2. Create an ID suggestion like "Alw00|Y|Tlw01" (taken from ~/.config/kbibtexrc)  (first lowercased author, 4-digit year, then all title words with small words removed) and set it as default.

3. Format the ID of the entry.

OBSERVED RESULT

The ID is formatted as "doe2020long-termmeasurements:bettertechnique"

EXPECTED RESULT

ID gets formatted as "doe2020longtermmeasurementsbettertechnique"

SOFTWARE/OS VERSIONS

up-to-date Manjaro XFCE 

ADDITIONAL INFORMATION

kbibtex-git built from the AUR with this PKGBUILD fix: https://aur.archlinux.org/packages/kbibtex-git/#comment-754938
Comment 1 Thomas Fischer 2020-07-08 19:16:26 UTC
Patch is under way, see merge request 1 at invent.kde.org:
https://invent.kde.org/office/kbibtex/-/merge_requests/1
Comment 2 Thomas Fischer 2020-07-09 10:04:40 UTC
Git commit 6d6ba2fb63308b4f929a94741ea32d0f066b0925 by Thomas Fischer, on behalf of Yann Büchau.
Committed on 09/07/2020 at 10:04.
Pushed by thomasfischer into branch 'master'.
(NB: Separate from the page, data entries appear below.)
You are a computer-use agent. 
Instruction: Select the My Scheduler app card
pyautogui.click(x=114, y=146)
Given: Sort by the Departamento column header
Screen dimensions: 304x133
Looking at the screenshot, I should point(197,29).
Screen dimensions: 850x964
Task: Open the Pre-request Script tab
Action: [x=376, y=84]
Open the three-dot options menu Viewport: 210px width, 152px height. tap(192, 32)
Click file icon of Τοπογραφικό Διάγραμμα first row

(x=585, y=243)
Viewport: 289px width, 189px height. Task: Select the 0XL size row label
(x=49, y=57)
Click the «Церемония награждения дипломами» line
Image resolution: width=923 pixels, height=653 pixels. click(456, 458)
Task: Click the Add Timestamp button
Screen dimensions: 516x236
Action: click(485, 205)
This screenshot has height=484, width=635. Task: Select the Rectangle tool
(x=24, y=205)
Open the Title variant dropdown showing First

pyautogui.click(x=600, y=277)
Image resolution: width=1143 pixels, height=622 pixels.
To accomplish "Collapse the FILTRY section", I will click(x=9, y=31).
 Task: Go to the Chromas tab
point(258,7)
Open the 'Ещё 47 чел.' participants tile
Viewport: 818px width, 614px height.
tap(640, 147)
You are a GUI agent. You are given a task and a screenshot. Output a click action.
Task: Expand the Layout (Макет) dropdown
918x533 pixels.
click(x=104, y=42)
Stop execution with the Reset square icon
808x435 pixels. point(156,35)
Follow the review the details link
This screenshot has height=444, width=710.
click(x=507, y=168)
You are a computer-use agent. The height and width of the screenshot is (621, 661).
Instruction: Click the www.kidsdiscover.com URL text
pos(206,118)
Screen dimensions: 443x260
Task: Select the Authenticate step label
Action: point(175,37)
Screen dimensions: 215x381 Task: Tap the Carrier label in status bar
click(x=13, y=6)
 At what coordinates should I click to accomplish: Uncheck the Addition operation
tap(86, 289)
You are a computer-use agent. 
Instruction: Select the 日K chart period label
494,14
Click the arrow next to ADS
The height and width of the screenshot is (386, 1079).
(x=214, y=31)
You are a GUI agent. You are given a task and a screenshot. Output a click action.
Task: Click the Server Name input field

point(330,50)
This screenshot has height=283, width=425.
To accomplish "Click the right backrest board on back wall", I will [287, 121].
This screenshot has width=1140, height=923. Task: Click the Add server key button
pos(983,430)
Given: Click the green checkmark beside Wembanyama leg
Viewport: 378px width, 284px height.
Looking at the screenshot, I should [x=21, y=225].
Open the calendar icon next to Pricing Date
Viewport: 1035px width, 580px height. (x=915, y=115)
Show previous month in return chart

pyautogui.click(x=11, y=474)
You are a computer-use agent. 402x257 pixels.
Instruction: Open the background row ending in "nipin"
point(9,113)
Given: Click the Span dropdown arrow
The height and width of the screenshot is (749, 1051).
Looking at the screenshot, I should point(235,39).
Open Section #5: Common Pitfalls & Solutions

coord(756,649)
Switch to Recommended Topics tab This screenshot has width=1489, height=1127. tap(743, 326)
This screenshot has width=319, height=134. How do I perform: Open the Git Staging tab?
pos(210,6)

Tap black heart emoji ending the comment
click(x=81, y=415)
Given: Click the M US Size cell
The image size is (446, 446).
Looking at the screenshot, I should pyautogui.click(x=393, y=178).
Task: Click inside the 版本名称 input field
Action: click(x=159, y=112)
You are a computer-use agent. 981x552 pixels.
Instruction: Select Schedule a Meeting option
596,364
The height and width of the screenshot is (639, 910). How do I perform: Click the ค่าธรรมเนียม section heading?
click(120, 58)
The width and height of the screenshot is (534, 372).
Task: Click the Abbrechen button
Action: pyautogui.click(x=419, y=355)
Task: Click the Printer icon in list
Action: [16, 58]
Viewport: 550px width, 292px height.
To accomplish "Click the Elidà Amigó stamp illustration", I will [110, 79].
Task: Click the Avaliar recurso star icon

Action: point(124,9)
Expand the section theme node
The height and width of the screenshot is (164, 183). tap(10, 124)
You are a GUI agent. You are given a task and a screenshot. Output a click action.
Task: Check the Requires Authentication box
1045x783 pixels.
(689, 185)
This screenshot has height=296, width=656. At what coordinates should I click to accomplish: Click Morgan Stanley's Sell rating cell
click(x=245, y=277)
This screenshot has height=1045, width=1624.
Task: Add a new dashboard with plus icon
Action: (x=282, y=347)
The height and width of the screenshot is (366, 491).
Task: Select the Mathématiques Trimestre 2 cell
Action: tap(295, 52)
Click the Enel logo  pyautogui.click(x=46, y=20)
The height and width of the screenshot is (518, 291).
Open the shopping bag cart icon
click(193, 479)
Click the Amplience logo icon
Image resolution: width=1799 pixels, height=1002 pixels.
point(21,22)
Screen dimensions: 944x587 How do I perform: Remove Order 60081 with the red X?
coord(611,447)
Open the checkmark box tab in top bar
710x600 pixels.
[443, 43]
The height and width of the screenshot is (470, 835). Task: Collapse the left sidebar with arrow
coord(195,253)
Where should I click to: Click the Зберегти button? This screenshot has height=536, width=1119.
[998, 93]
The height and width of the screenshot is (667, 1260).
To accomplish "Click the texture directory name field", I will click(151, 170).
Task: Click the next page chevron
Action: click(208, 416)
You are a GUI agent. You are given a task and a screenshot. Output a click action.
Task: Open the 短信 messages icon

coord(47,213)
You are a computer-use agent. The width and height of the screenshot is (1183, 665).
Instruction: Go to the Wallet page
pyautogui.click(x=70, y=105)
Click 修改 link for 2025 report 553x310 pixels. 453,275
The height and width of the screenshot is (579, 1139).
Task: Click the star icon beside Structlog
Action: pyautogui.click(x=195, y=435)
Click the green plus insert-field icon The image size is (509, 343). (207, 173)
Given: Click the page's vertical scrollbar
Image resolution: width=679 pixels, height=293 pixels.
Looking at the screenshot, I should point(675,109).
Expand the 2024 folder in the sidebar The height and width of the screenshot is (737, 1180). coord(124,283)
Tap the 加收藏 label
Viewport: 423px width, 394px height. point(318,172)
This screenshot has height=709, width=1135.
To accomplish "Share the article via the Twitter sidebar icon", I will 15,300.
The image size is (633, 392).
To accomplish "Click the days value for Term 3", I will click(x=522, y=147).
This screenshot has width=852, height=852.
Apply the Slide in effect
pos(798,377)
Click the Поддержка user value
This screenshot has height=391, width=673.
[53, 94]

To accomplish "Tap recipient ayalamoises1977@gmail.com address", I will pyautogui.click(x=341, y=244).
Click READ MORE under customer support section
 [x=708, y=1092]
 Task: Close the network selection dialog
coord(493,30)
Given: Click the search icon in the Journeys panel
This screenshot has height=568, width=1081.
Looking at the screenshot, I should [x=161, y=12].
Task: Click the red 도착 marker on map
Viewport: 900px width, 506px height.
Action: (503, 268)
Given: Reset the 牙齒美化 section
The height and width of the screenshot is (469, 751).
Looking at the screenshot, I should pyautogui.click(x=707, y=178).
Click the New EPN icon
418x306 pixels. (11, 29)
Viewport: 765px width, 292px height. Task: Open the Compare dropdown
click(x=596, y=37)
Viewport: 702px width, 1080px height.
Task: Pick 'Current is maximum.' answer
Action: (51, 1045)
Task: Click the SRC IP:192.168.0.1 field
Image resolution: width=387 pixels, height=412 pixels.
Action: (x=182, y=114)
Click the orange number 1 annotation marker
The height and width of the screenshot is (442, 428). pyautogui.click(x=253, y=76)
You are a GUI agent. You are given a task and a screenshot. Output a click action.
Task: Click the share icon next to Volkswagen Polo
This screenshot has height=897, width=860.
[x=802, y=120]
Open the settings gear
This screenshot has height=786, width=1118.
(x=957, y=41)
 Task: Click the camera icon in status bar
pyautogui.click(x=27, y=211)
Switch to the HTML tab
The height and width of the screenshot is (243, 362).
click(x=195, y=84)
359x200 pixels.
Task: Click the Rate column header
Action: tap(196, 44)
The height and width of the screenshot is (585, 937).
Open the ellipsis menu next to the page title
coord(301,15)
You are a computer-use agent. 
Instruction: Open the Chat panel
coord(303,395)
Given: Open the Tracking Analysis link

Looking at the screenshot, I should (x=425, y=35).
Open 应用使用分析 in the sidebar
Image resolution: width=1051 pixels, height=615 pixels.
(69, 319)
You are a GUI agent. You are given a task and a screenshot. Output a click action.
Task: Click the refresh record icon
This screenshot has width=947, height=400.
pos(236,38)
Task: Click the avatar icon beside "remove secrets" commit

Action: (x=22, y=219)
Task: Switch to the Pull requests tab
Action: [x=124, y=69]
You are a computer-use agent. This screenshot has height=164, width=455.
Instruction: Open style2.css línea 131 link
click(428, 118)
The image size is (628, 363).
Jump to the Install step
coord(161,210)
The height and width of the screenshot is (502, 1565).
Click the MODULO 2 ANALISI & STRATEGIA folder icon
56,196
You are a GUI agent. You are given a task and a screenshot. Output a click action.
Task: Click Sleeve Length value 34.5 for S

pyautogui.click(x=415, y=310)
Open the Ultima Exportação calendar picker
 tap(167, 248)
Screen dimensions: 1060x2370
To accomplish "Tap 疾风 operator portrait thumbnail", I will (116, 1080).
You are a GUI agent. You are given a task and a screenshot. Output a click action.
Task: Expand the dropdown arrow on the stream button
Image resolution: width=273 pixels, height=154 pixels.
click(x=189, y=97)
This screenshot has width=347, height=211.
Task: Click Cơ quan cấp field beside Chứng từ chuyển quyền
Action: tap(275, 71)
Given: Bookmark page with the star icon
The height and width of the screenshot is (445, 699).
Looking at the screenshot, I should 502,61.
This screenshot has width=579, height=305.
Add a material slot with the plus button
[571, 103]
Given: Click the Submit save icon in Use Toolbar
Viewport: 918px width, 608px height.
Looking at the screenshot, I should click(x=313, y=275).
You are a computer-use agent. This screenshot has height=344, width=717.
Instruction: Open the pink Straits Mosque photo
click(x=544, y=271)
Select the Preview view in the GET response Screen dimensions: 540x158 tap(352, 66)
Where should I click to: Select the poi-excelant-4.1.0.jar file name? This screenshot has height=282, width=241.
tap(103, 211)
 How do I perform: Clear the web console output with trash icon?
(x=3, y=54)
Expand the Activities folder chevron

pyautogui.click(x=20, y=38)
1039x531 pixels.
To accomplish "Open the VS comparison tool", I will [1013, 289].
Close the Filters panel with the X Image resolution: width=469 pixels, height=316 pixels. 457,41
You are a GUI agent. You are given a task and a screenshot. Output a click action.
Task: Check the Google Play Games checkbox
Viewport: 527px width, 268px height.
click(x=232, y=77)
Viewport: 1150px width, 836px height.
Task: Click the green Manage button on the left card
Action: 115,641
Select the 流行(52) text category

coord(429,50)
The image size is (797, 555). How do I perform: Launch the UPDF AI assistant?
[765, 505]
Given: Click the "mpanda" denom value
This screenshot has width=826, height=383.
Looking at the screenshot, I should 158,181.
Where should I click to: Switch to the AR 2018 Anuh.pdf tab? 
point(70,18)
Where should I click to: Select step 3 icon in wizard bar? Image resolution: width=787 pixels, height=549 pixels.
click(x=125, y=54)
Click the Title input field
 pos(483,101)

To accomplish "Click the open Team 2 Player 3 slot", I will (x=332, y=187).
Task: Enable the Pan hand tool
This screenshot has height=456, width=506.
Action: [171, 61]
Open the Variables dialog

ID suggestions: separate words correctly, not only by whitespace

- Use \W+ as title/journal word separator instead of only whitespace
- Enable Unicode support for QRegularExpression

M  +6    -6    src/processing/idsuggestions.cpp

https://invent.kde.org/office/kbibtex/commit/6d6ba2fb63308b4f929a94741ea32d0f066b0925
Comment 3 Thomas Fischer 2020-07-09 12:43:42 UTC
Git commit 60584af6ff3dc623cb9b46d1d41460a939cfad9e by Thomas Fischer, on behalf of Yann Büchau.
Committed on 09/07/2020 at 12:29.
Pushed by thomasfischer into branch 'kbibtex/0.10'.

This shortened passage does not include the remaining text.